BRANO DELL'ESERCIZIO -
ROMA – Primi segni di ripresa a mare e in montagna, ma città d’arte ancora semivuote e centri storici avvolti in un silenzio spettrale.

Nelle prime due settimane di luglio risale la curva delle presenze nel borsino delle attività turistiche travolto dall’emergenza Covid: dal -80% di giugno si passa a un -50%, grazie al mercato italiano. Ma a Roma, Firenze, Venezia, città scrigno drammaticamente penalizzate dalla pandemia, il calo è ancora tra il 70 e l’80% rispetto a un anno fa: pesa l’assenza dei viaggiatori stranieri (che d’estate sfiorano in media il 70% del totale), in particolare dagli Usa. Sono le stime dei principali operatori del settore, che chiedono al governo “interventi urgenti a sostegno delle imprese”.

DATI DA ANALIZZARE -
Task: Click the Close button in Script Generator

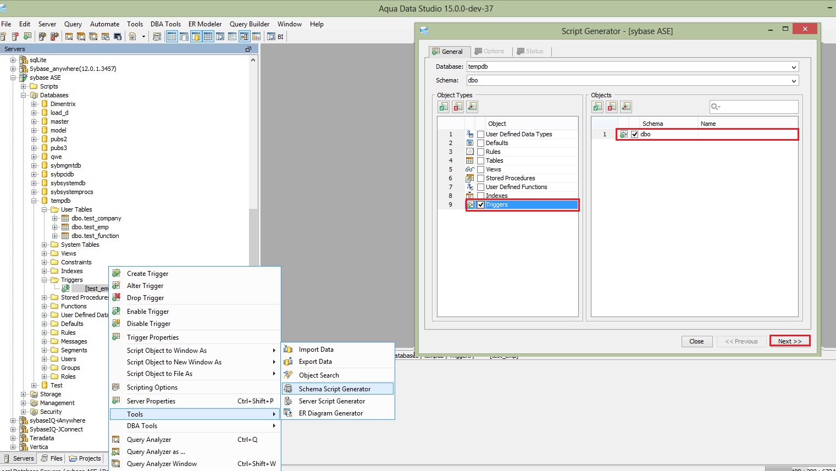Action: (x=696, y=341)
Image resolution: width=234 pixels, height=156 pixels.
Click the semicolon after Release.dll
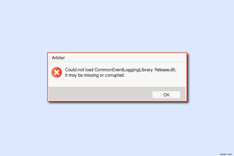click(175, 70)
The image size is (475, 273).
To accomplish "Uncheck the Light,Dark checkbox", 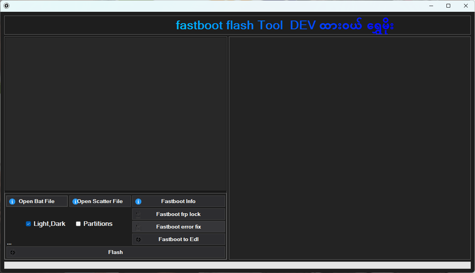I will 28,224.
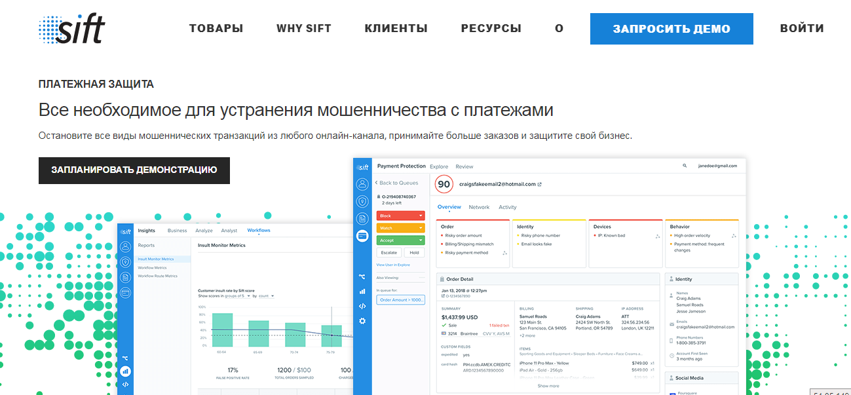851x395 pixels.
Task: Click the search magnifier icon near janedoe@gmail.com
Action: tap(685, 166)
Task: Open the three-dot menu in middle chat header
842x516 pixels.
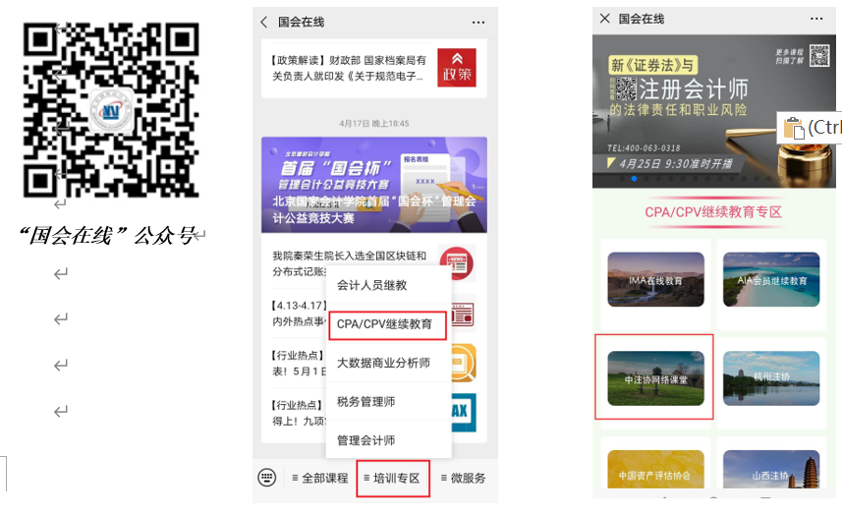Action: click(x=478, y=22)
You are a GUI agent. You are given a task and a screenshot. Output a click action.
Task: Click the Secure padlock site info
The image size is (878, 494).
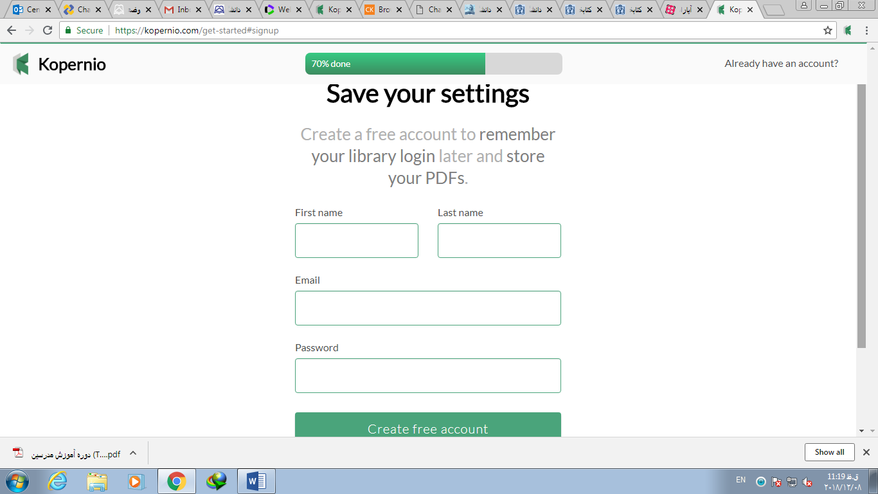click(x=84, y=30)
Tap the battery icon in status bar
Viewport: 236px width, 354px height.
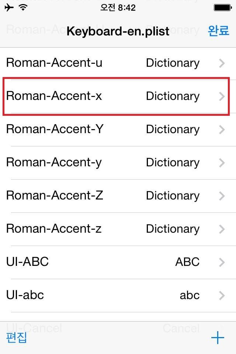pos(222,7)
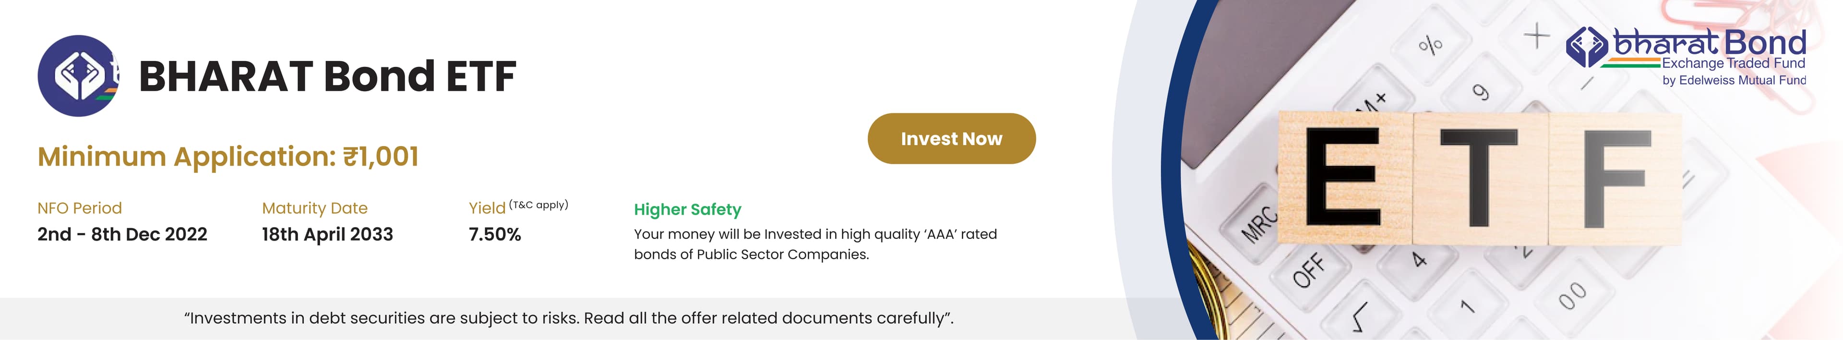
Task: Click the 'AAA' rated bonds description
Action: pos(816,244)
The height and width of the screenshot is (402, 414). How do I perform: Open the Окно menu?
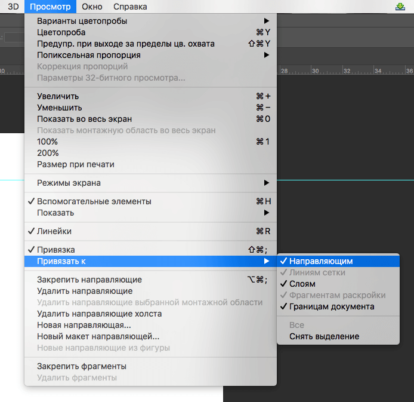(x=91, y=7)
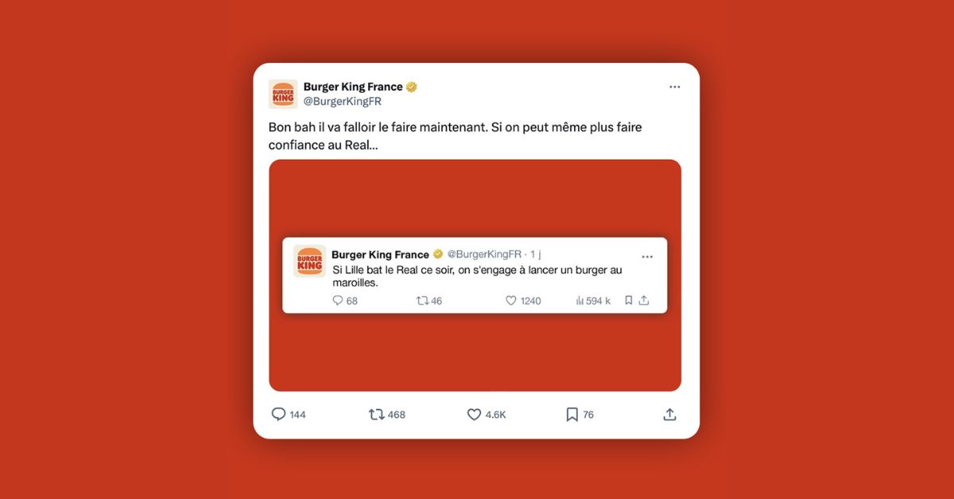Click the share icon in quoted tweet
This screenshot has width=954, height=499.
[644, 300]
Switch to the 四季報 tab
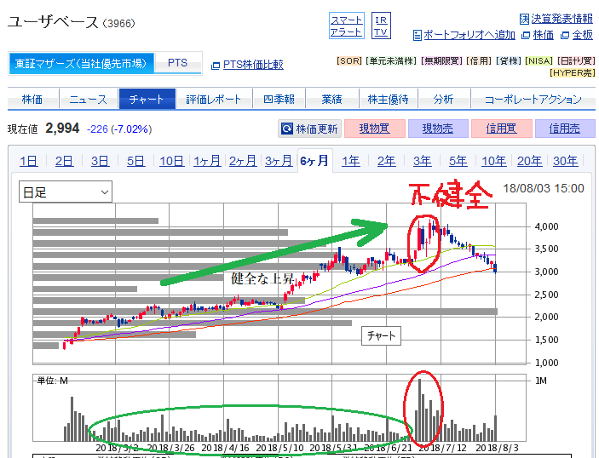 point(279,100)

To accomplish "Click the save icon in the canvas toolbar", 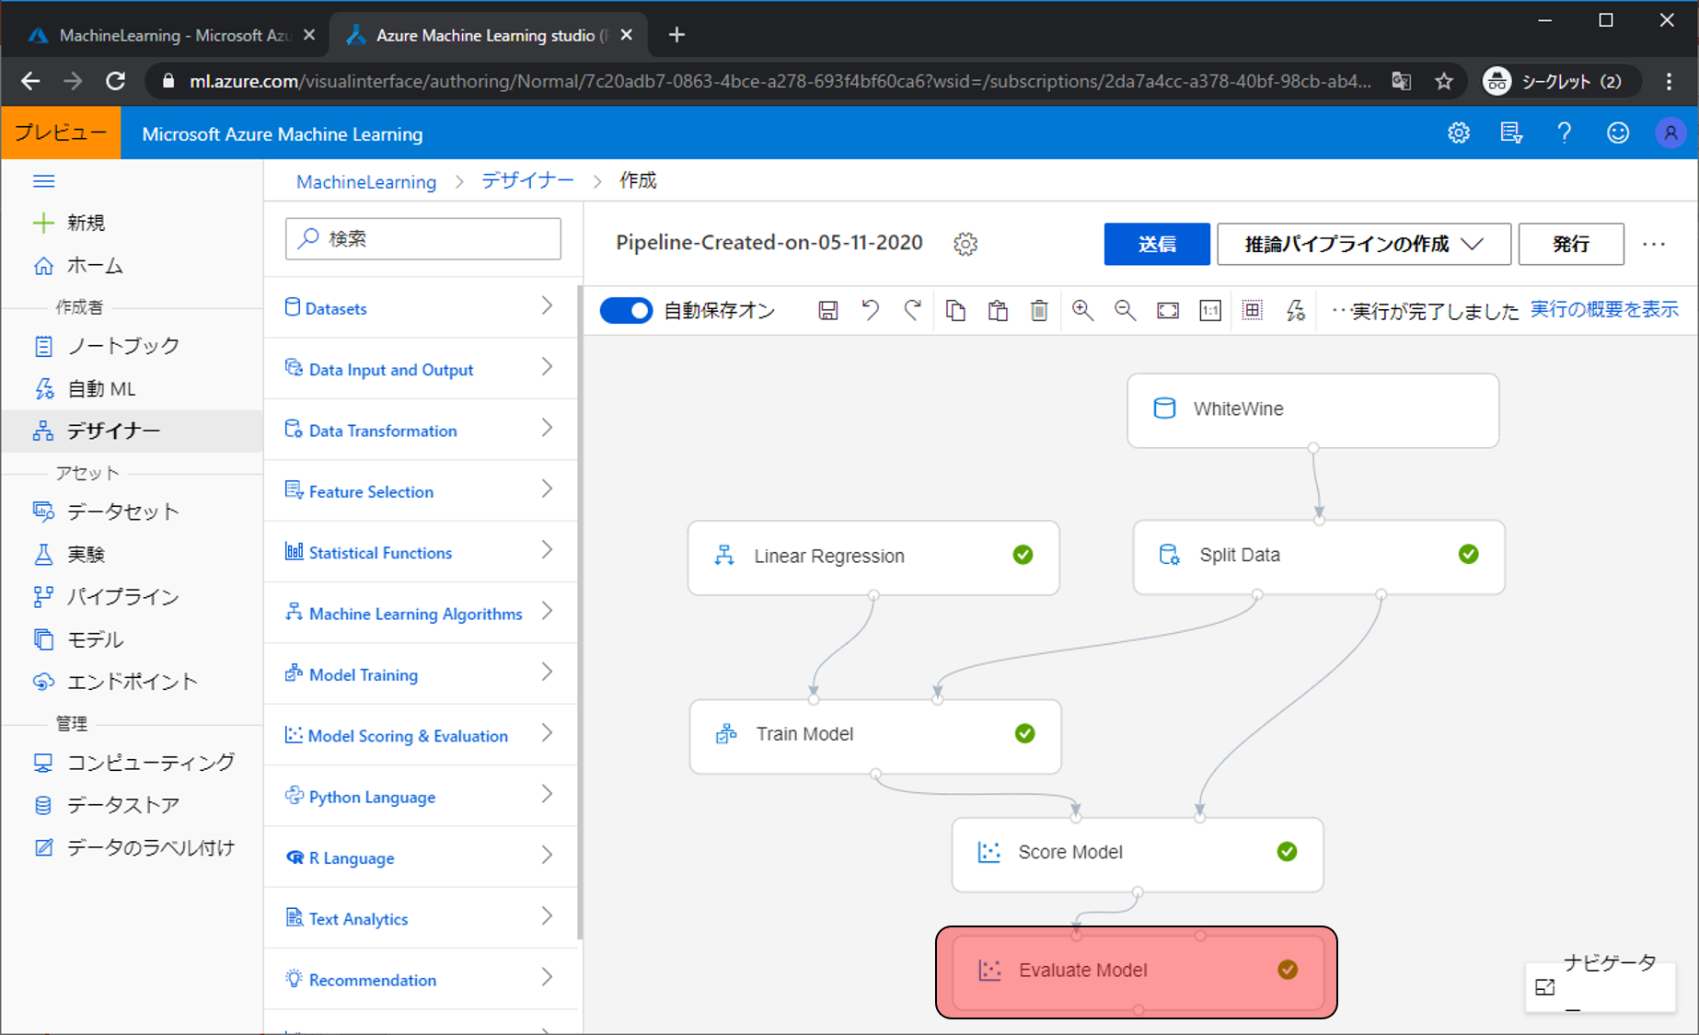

DOMANDE DI STUDIO -
(1) Elenca le città che il brano indica come penalizzate dalla pandemia.
(2) Riscrivi sotto forma di elenco puntato il paragrafo del brano che comincia con "Nelle prime due settimane di luglio", mantenendone i dati principali.
(3) Secondo il brano, perché a Roma, Firenze e Venezia il calo delle presenze rimane così alto? Rispondi in non più di due frasi.
Rispondi basandoti esclusivamente sul brano.

RISULTATI DELL'ESERCIZIO -
(1) Roma, Firenze, Venezia

(2)
- Nelle prime due settimane di luglio le presenze turistiche risalgono, passando dal -80% di giugno al -50% grazie al mercato italiano.
- A Roma, Firenze e Venezia il calo resta tra il 70 e l'80% rispetto a un anno prima.
- Su questo dato pesa l'assenza dei viaggiatori stranieri, che d'estate sono in media quasi il 70% del totale, in particolare di quelli provenienti dagli Usa.
- Sono stime dei principali operatori del settore, che chiedono al governo interventi urgenti a sostegno delle imprese.

(3) Il calo rimane così alto perché mancano i viaggiatori stranieri, che d'estate rappresentano in media quasi il 70% del totale. Pesa soprattutto l'assenza di quelli provenienti dagli Usa.